I was getting tired of stale bookmarked links: a lot of useful blog articles disappear and neither web.archive.org nor Google's cache are very helpful.
Additionally, too many otherwise-useful pages are cluttered with ads, sidebars, and other crap, so the focus is on preserving text, using the readability algorithm built into readability-lxml.
You need python, pip, and wkhtmltopdf installed and running on your computer.
Clone this repo to your compter and load the other requirements using the requirements.txt file like so:
$ pip install -r requirements.txt
Edit the settings.py file as necessary, to match your computer's environment.
Run CleanScrape from a command line prompt, defining the url to fetch and clean, and the pdf file name to use for the final output.
$ ./CleanScraper.py "http://chadfowler.com/blog/2014/01/26/the-magic-of-strace/" "strace.pdf"
The same, but from inside a python shell:
>>> from CleanScraper import scrape
>>> scrape("http://chadfowler.com/blog/2014/01/26/the-magic-of-strace/", "strace.pdf")
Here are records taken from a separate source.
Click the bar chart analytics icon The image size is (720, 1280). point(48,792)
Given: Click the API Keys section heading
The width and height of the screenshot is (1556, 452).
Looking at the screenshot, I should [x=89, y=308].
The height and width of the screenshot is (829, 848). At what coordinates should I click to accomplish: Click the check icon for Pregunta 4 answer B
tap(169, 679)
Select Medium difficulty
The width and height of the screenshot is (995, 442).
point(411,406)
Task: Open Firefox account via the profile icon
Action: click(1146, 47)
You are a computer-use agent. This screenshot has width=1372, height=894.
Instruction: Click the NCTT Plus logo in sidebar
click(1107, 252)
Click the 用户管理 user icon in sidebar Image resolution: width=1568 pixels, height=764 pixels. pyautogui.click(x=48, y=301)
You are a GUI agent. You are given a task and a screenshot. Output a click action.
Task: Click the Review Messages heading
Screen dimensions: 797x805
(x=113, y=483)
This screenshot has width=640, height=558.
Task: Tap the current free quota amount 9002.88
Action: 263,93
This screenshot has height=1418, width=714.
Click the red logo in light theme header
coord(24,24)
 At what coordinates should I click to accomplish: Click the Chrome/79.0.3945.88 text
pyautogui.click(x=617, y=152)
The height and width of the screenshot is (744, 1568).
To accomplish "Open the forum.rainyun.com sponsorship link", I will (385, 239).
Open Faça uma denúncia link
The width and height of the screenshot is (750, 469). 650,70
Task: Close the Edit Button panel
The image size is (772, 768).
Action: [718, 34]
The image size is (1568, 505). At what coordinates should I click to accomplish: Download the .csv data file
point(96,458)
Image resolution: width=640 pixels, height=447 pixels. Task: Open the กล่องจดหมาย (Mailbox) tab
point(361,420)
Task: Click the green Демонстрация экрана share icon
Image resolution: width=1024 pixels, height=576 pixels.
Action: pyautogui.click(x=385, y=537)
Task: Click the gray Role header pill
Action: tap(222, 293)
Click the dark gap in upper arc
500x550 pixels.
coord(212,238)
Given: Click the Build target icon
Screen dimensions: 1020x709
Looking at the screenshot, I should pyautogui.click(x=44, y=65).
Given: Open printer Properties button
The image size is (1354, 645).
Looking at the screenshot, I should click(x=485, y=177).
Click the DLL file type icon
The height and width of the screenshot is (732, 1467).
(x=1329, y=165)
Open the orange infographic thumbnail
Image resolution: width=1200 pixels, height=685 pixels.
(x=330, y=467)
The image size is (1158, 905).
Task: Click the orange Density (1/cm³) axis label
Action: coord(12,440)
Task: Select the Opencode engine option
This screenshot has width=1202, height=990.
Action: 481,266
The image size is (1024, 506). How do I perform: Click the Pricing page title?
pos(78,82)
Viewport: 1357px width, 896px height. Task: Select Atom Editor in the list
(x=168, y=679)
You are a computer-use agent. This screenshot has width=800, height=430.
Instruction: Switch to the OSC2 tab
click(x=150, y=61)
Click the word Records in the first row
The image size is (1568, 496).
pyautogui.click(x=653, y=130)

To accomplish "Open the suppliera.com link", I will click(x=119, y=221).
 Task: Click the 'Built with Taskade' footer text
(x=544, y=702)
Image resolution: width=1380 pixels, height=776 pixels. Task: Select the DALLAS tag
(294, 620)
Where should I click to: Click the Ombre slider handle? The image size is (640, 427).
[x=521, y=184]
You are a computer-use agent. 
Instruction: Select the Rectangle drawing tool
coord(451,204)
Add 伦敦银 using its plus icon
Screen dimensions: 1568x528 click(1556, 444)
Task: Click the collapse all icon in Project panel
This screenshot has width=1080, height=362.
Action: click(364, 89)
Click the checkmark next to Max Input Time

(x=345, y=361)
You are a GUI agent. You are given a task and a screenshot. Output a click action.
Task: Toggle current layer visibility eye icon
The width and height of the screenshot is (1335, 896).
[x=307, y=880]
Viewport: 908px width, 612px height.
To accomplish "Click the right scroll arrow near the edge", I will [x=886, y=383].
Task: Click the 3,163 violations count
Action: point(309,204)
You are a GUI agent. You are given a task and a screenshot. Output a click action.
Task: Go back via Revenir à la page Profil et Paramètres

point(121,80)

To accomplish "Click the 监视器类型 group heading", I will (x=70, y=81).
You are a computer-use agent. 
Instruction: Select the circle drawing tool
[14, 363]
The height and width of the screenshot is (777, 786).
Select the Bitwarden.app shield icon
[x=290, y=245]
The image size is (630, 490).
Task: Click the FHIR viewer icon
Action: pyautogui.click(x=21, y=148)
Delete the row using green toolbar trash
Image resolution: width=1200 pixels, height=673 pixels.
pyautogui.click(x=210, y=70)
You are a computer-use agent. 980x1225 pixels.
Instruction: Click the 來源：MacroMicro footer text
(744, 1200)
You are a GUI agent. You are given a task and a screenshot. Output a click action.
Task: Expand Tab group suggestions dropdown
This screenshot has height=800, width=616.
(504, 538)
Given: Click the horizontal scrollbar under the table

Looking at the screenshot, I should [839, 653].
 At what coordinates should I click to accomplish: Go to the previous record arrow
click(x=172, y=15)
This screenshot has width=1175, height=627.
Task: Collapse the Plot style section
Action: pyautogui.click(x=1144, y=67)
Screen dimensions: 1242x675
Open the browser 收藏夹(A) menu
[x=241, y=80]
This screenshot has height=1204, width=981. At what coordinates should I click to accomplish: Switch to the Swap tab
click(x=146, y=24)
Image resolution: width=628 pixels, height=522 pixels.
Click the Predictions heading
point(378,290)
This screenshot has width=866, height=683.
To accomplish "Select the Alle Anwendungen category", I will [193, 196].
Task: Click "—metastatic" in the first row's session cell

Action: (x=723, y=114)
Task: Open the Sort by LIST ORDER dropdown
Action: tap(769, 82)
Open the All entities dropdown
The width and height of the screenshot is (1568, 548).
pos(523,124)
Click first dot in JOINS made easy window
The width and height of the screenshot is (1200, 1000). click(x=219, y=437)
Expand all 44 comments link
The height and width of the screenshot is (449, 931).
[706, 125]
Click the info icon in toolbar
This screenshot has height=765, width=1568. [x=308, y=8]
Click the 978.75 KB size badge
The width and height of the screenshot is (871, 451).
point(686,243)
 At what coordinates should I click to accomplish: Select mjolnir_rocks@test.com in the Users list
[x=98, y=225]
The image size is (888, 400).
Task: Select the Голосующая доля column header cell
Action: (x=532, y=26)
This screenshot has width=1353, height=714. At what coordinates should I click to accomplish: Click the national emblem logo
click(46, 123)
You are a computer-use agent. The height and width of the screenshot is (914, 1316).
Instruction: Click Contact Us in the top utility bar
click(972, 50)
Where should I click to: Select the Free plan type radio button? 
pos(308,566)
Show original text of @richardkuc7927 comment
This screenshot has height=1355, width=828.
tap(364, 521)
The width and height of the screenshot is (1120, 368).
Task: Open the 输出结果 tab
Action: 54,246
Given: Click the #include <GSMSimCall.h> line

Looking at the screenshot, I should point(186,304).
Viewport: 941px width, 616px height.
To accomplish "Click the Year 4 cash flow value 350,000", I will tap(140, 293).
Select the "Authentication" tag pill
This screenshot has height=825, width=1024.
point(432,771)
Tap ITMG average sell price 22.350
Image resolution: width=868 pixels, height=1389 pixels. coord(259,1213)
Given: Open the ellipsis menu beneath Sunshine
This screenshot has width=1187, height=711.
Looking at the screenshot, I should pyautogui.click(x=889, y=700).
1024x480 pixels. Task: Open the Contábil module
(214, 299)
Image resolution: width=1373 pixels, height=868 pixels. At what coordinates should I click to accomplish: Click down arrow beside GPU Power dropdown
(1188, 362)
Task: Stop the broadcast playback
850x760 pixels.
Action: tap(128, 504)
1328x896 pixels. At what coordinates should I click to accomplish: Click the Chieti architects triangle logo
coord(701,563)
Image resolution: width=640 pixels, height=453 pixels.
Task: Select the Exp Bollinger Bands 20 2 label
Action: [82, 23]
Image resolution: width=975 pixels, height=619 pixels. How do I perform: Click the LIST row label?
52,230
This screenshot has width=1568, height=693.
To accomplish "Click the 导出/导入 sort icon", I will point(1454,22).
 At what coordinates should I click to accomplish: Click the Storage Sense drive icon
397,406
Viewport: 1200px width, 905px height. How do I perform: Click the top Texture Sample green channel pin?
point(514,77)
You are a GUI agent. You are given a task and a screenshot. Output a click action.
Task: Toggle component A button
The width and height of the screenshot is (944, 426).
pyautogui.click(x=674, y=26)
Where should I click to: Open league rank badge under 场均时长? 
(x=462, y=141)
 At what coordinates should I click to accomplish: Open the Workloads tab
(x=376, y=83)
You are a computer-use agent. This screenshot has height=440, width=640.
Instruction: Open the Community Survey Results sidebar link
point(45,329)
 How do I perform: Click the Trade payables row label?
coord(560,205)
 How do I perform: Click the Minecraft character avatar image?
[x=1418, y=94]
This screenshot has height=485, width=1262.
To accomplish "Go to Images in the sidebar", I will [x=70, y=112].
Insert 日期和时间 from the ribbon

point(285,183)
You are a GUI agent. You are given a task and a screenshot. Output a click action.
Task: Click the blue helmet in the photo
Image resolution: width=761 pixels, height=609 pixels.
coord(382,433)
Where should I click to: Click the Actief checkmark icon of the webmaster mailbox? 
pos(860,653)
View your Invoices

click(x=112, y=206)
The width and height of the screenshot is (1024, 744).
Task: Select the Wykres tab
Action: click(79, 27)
If successful, the output looks like this, with the final result being saved to /tmp/strace.pdf (change the output folder in the settings.py file in this repo):
/usr/local/bin/wkhtmltopdf --page-size Letter /tmp/strace.html /tmp/strace.pdf
Loading pages (1/6)
Counting pages (2/6)
Resolving links (4/6)
Loading headers and footers (5/6)
Printing pages (6/6)
Done
Cleaning it with readability is optional; if you want to keep the html retrieved as-is, use the --noclean option:
$ ./CleanScraper.py "http://chadfowler.com/blog/2014/01/26/the-magic-of-strace/" "strace.pdf" --noclean
Or inside the python shell like this:
>>> from CleanScraper import scrape
>>> scrape("http://chadfowler.com/blog/2014/01/26/the-magic-of-strace/", "strace.pdf", clean_it=False)